Poisoning attack: a Denial of Service attack

Definition

[TD.T.6] A poisoning DoS attack is a type of adversarial attack where an attacker manipulates the training data of a machine learning (ML) model with the explicit goal of disrupting the system's availability. This involves injecting malicious data or altering existing data into the training set to degrade the model's performance and cause a denial of service.

Targeted assets

System Asset: machine learning training system.
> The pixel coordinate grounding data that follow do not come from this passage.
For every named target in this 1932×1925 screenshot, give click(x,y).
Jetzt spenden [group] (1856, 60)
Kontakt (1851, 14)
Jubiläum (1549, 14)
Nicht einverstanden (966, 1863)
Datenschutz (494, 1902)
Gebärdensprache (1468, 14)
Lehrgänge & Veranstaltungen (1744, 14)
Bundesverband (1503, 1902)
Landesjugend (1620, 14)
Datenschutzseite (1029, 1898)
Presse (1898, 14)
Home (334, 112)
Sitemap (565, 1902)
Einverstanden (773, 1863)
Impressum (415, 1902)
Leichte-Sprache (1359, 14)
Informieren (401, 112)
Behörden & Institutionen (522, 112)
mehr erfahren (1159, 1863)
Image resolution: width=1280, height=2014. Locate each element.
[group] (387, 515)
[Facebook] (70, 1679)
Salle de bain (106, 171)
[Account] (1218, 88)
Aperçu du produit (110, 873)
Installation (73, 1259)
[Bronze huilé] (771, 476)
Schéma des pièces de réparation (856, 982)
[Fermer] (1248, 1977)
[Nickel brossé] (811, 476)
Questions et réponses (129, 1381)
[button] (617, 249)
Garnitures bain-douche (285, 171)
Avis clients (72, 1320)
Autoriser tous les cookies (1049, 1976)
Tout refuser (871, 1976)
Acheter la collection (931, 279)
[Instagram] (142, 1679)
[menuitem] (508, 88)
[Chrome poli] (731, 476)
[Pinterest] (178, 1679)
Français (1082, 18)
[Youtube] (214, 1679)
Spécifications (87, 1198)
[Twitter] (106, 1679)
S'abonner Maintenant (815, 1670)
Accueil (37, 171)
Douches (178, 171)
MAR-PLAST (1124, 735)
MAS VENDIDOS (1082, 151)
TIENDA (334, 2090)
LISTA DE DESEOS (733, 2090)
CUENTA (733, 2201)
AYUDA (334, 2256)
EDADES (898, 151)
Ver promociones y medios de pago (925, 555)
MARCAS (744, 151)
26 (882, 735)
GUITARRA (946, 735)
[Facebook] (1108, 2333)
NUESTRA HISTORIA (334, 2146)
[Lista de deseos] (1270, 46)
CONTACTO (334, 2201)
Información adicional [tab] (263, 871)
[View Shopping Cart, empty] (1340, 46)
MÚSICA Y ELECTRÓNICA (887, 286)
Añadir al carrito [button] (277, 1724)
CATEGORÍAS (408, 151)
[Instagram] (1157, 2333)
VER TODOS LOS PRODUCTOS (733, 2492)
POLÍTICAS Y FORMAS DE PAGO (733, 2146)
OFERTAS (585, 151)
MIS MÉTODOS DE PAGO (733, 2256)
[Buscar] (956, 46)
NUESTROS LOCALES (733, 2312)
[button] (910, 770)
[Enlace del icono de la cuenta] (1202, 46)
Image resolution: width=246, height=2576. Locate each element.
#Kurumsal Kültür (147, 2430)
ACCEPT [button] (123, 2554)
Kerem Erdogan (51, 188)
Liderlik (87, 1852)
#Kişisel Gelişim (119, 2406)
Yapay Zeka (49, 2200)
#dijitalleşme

Business Asset: training data.

Security Criteria: availability.

Attack details

Exploited vulnerabilities

Vulnerabilities:

  1. The training dataset is susceptible to unauthorized modifications.
  2. The public data that is utilized for training may contain malicious samples.

Threat agent

Threat agent: white-box and black-box scenarios. In the white-box scenario, the attacker is assumed to have complete knowledge of the target machine learning model, its architecture, parameters, utilized training data, and the learning algorithm. In a black-box scenario, the attacker has no knowledge of the target model's architecture, parameters, or training data. The attacker is assumed to be only able to interact with the model by sending it inputs and observing the outputs.

Attack methods

Attack methods:

  1. The attacker modifies the target dataset features and labels to maximize the loss function for targeted samples.

Impact and harm

Impact and harm: Negates the availability of the targeted machine learning model. This leads to misclassification of malicious input.

Security countermeasures

Security requirements

Security requirement: The machine learning system must be resistant to poisoning attacks.

Security controls

Security controls:

  1. Reject On Negative Impact (RONI) defense detect and discards samples within the training dataset that have a negative impact on the classifier's accuracy. This technique is computationally very expensive. The method may be susceptible to overfitting, reducing its performance, when operated on small training dataset, compared to the amount of features.
  2. Combine outlier detection with optimization techniques to correlate classifier predictions with labels. This method requires prior knowledge on the fraction of the poisoned samples.
  3. Utilize a small, curated, and verified subset of trusted data points to train outlier detectors for each class. This method requires curation of trusted data.
  4. Relabel potentially malicious data points based on their k-Nearest Neighbors in the feature space. This method is inefficient if malicious samples are close to genuine data.
  5. Setup an influence function that estimates the influence of each training sample on the model’s predictions.
  6. Detect and remove outliers, pre-filter the training dataset.